Obviously all of the suggestions above will impact the daily routine of billions of people across the world, if they come true. But in terms of my contribution, I can either try and become a catalyst be directly involved in the above. Or, I can start to brainstorm and think about what people will do with the additional time they find themselves having.

Also worth mentioning on this topic is the fact that more people will work from home — meaning less busy city centres. Smaller communities created with more greenery, outside the cities. This presents a whole host of opportunities.


Communication is an area where a few people really can make a global impact. All of the most downloaded and “sticky” apps are centred around communication. Look at the scale WhatsApp achieved with just 17 people. Helping billions of people contact one another every single day.

So when thinking of creating the next WhatsApp, I need to think about how technology (hardware and software) advancements are impacting how we communicate. I also need to think of the more culture based trends to capitalise upon changes in habit or expectations. For example, if augmented reality was to take off, would being first-to-market be enough to disrupt WhatsApp?

If I’m going down the crazy path, people might even be able to think messages to one another. There’s a bunch of research being done in this space.

Networking infrastructure will have innovated at a rapid pace. The knock on effect from this will permeate every industry — there’ll be no mention of upload or download speeds, data will just transfer immediately. Think about how the rise of broadband helped YouTube and many other companies, now 10x that and think of opportunities that exist if there’s no downside or lag in data transfer. Similarly for computing power and machine learning / AI applications — there’s a huge universe of opportunities.
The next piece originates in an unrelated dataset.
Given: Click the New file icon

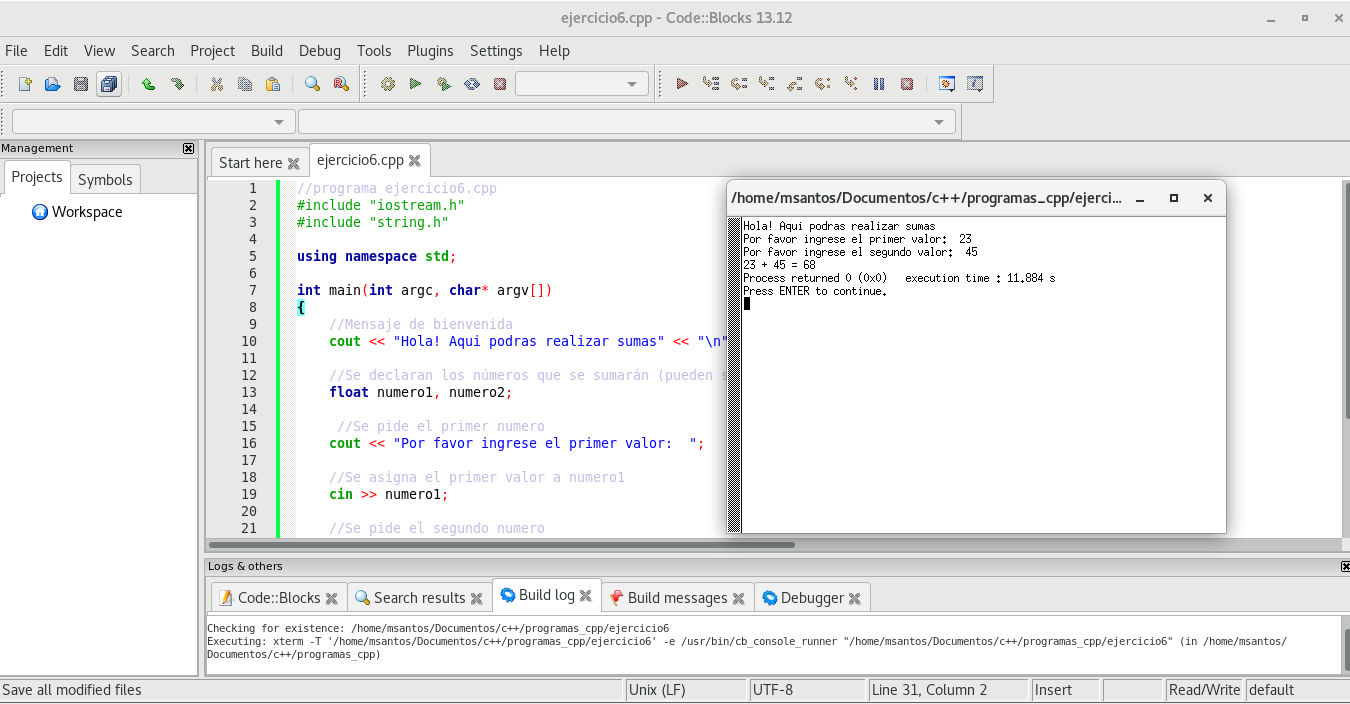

Merging a couple of the trends and advancements I’ve noted above… namely the increase in people working remotely, alongside the increase in networking infrastructure, means that people will be able to have high fidelity virtual reality meetings with no lag. Gamers will also be able to have an immersive experience like nothing before. What would Twitch 2.0 look like? And how do I get ahead in building it?


I’ve only really touched on a handful of industries, and not even in that much detail. If I were to really let my mind run wild, I’d have been typing this write-up for the next year. Hopefully the above has given you a little insight into how I’m starting to think about my next decade. Making sure it’s the most effective and ambitious one yet — with some thought behind the direction I’m heading, rather than relying on blind luck, like before.